Pour autant, quelques oncologues commencent également à se former à la sexologie via des diplômes universitaires et on commence à parler de « sexo-oncologie ». « J’ai le sentiment qu’une certaine forme de médicalisation de la vie intime du malade se met en place, se méfie Giovanna Marsico, directrice de la plate-forme web cancercontribution.fr. La question est simplement de préserver la qualité de vie de la personne malade. Dans certains centres de lutte contre le cancer où les soins de supports sont développés, il devient possible d’être accompagné par un psychologue ou sexologue. Les infirmières, à qui les patients confient plus aisément qu’aux médecins leurs difficultés personnelles, peuvent être des médiatrices ». Selon une enquête de l’Association française des soins de support (AFSOS), un tiers des patients estime que la sexualité n’est pas (ou plus) leur préoccupation, un tiers présente des troubles dont le traitement est très facile et accessible et un dernier tiers souffre de troubles plus complexes pour lesquels néanmoins des solutions existent. Toutefois, dans le même temps, « demeure la timidité de parler de quelque chose de très privé à son médecin et aussi la crainte de lui faire perdre du temps, explique Giovanna Marsico.
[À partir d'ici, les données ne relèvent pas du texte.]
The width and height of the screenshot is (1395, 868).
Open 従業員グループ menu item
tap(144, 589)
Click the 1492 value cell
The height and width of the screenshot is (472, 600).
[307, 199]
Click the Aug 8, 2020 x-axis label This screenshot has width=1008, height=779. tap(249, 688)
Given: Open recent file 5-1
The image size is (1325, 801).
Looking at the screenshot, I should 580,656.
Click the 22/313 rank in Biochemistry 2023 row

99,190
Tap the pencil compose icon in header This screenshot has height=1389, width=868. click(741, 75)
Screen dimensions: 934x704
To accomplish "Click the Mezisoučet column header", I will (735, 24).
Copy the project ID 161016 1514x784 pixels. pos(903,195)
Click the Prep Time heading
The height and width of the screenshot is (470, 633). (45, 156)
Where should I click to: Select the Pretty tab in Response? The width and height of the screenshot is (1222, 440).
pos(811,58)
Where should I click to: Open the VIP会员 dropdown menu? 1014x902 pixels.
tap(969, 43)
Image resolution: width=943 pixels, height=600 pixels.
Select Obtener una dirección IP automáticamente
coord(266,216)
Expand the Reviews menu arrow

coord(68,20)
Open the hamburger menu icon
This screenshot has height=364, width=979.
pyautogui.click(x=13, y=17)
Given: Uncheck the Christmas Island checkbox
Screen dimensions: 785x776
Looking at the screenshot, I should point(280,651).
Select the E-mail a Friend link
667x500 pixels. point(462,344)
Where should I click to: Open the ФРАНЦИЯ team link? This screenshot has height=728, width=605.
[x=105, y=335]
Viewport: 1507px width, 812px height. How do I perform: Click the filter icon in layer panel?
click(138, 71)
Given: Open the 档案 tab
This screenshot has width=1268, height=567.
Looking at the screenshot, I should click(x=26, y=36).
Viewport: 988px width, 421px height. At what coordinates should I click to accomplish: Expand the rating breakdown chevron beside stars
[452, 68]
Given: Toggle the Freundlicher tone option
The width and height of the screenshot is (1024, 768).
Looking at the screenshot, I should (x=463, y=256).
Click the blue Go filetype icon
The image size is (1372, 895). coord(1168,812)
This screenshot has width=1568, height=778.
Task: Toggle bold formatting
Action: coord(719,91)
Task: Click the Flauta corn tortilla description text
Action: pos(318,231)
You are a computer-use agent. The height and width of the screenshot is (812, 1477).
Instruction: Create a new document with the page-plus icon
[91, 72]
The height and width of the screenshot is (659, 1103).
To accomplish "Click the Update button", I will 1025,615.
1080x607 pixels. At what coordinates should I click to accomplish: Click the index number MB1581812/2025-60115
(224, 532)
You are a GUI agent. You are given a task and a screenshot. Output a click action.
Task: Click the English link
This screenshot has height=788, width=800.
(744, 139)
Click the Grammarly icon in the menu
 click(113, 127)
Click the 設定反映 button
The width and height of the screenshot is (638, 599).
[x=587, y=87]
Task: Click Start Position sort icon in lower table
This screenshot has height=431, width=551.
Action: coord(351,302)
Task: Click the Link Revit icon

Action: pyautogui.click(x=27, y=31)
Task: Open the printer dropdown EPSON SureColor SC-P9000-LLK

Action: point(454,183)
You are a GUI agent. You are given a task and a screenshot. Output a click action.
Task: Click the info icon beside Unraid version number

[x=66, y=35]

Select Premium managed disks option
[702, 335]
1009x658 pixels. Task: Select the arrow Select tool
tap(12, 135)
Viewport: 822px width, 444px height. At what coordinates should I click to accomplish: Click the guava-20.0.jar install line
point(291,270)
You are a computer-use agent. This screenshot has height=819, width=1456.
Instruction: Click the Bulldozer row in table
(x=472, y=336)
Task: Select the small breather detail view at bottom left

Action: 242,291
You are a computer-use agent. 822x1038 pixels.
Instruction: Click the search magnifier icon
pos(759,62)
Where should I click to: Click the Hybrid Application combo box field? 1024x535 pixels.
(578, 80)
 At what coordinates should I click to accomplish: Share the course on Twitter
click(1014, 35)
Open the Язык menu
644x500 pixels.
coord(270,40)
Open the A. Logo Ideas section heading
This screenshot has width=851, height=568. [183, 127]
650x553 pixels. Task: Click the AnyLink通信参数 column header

Le patient se sent presque coupable d’aborder cette sphère de sa vie, redoutant de ne pas se montrer capable de repositionner les choses importantes ».

L’angoisse de la perte de l’autre l’emporte

Cause ou conséquence, dans les faits cet aspect du support est encore largement délégué aux associations de patients qui s’y sont investies, essentiellement celles qui s’adressent aux femmes atteintes de cancer du sein. « Les soins de support ne s’intéressent pas encore énormément à la sexualité, estime la psychologue Catherine Adler. Quand il est vrai, qu’au sein de l’hôpital, des psychologues prennent en charge ces questions, une fois les traitements terminés, les femmes ne savent pas où aller ». Catherine Adler travaille pour l’association Étincelles destinée aux femmes touchées par le cancer. Elle y reçoit des patientes en consultation d’onco-psychologique et anime des groupes de paroles de femmes et de proches. « Dans les groupes de paroles pour les conjoints, je souhaite qu’ils viennent seuls afin qu’ils s’expriment librement, explique-t-elle. Pour autant, ils ne viennent pas spontanément et sont souvent poussés par leur femme. En outre, quand je les interroge sur l’impact de la maladie sur la sexualité du couple, la plupart répondent que telle n’est pas leur priorité, alors même qu’ils sont dans l’angoisse de perdre leur compagne ». Selon les associations de patientes, les séparations provoquées par l’apparition de la maladie seraient relativement peu fréquentes. « C’est exceptionnel que l’homme s’en aille dans ces moments, témoigne Catherine Adler. Quand cela se produit, c’est que le couple était déjà en crise depuis longtemps ou alors qu’il s’agit de couples très jeunes ou de fraîche date ». Parfois, c’est la femme malade qui décide de s’éloigner de son conjoint « si elle ne s’aime plus et ne veut plus se placer dans la séduction ».